Extract to read: Begin

And yet, Reagan’s SDI program had to readdress its original form and objectives into a more limited outlook. Initially, the new American technologies would practically free the Free World from offensive nuclear missiles, by “rendering them impotent”, as Secretary of Defence Weinberger claimed [8]. The DOD, however, pushed for a more cautious setting for the SDI, cataloguing it as a deterrence-strengthening method, a “creator of uncertainties in the mind of an attacker” [9].
This overarching ambiguity, or rather undecidedness in the White House’s public addresses, was met with a growing concern of the NATO allies; it was understood that the promotion of the SDI program would also be met by a reduction in the inter-power arms reduction negotiation efforts.
In budgetary terms, the SDI program originally benefited from a five-year, USD 26 billion allocation from the DOD budget. This program sparked claims of exacerbated spending, and indeed, on its full scope, it would undoubtedly have required a continued expenditure that would have hardly justified the strategic reasoning behind it.
Consequently, the emphasis of SDI research was directed to new systems. Through the development of smaller devices than originally intended, the “Brilliant Pebbles” program was instead aimed toward a mid-course intercept, a miniature kill vehicle; the “Brilliant Eyes” would be its corresponding surveillance satellites. The same questions ensued: how reliable would it be? Which survivability would it have? Would it be cost-effective? The Bush Administration would have to decide on it.
The End of the Cold War and the End of the SDI
The far-reaching geopolitical changes of the 1990s would swerve the SDI program hard. The strategic defence concept moved forward, spirited forwards by the first Gulf War; however, its meaning was changing. The increasing warmness observed in Congress (even amongst the Republicans) towards the USSR, all but terminated the SDI, as well as other space military programs, only funding minimal research and preventing even a modicum of technology deployment.

Extract to read: End
Material provided: Begin

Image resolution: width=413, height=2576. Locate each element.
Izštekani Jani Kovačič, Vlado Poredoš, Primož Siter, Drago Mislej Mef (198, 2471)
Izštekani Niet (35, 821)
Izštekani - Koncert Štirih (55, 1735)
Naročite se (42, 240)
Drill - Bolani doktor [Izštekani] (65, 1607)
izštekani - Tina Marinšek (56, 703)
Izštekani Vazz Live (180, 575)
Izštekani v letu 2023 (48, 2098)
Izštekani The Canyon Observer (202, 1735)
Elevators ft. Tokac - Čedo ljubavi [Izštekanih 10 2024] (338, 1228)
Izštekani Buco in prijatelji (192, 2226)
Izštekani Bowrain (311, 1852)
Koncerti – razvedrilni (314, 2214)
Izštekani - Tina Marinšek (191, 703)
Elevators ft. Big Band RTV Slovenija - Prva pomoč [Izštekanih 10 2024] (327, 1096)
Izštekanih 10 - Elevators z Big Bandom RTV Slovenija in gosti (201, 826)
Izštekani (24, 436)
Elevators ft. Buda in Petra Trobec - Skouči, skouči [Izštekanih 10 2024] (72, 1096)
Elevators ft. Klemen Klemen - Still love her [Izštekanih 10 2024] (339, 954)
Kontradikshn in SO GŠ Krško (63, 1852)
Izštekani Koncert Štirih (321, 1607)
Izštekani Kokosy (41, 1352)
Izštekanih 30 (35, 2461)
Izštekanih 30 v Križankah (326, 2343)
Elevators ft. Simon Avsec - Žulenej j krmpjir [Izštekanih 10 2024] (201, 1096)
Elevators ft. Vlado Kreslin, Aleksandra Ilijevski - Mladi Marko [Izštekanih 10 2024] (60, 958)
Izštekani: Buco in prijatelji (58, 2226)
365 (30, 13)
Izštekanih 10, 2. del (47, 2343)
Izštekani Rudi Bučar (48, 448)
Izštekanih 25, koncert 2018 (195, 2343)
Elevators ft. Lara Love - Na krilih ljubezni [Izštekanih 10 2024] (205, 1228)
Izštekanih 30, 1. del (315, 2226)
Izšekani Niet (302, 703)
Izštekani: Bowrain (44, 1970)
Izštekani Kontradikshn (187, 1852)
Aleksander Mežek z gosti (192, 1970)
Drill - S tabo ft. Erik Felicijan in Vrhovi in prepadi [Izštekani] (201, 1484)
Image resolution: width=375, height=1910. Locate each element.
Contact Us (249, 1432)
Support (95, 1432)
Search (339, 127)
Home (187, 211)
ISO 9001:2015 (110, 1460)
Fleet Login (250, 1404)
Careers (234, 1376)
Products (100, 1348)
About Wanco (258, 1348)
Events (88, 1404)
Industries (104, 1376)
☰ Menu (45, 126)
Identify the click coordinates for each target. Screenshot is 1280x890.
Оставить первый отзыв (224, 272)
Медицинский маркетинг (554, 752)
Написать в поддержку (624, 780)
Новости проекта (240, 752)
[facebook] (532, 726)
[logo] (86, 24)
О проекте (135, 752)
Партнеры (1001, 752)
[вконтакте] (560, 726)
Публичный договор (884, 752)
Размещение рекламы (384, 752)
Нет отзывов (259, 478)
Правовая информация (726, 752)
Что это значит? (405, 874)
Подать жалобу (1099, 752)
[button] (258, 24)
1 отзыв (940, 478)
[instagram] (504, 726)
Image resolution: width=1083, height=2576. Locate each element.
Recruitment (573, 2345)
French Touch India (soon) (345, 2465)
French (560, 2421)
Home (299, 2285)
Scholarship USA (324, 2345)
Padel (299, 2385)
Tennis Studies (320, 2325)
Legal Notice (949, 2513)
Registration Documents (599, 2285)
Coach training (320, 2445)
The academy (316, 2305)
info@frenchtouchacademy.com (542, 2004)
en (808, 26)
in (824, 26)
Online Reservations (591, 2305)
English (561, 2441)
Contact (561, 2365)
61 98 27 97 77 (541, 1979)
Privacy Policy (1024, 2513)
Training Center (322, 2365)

Material provided: End

== What to do ==
A – In the text on the SDI program, what budget allocation did the program originally receive from the DOD?
B – Copy out the part of the text on the SDI program that opens with the words containing "The End of the Cold" and closes with "of technology deployment.".

== Task answers ==
A – It received a five-year allocation of USD 26 billion from the DOD budget.

B –
The End of the Cold War and the End of the SDI
The far-reaching geopolitical changes of the 1990s would swerve the SDI program hard. The strategic defence concept moved forward, spirited forwards by the first Gulf War; however, its meaning was changing. The increasing warmness observed in Congress (even amongst the Republicans) towards the USSR, all but terminated the SDI, as well as other space military programs, only funding minimal research and preventing even a modicum of technology deployment.